● **Task objective**: Where the data below begins, start duplicating lines exactly, and finish with the line containing "More info (201, 504)"; add nothing else. Leave the pictures out.

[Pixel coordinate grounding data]
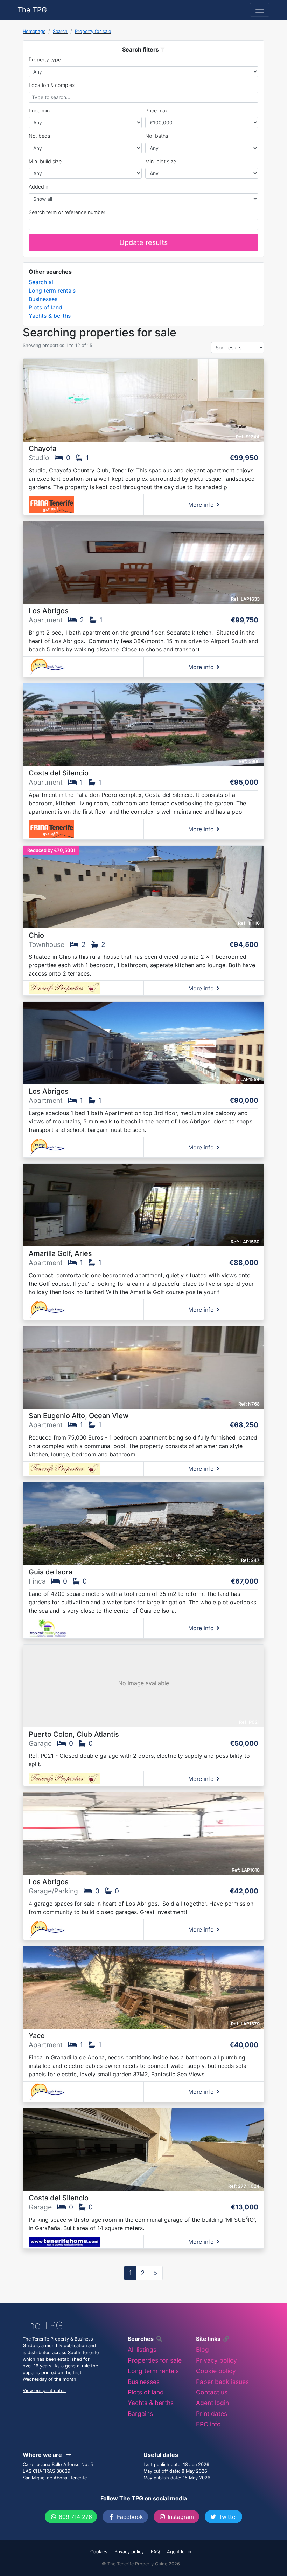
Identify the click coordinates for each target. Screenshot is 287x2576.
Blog (202, 2349)
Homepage (34, 31)
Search (60, 31)
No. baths (156, 136)
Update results (143, 242)
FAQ (155, 2551)
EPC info (208, 2424)
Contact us (211, 2392)
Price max (156, 111)
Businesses (43, 298)
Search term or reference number (67, 212)
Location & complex (52, 85)
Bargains (140, 2413)
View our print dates (44, 2390)
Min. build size (45, 161)
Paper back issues (222, 2381)
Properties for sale (155, 2360)
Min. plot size (160, 161)
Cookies (98, 2551)
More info (201, 504)
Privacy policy (216, 2360)
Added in (39, 187)
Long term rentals (52, 290)
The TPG (32, 10)
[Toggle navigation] (260, 10)
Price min (39, 111)
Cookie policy (216, 2371)
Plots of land (45, 307)
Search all (42, 282)
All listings (142, 2349)
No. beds (39, 136)
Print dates (211, 2413)
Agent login (212, 2402)
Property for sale (93, 31)
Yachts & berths (50, 315)
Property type (45, 59)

● **Task solution**:
Identify the click coordinates for each target. Screenshot is 287x2576.
Blog (202, 2349)
Homepage (34, 31)
Search (60, 31)
No. baths (156, 136)
Update results (143, 242)
FAQ (155, 2551)
EPC info (208, 2424)
Contact us (211, 2392)
Price max (156, 111)
Businesses (43, 298)
Search term or reference number (67, 212)
Location & complex (52, 85)
Bargains (140, 2413)
View our print dates (44, 2390)
Min. build size (45, 161)
Paper back issues (222, 2381)
Properties for sale (155, 2360)
Min. plot size (160, 161)
Cookies (98, 2551)
More info (201, 504)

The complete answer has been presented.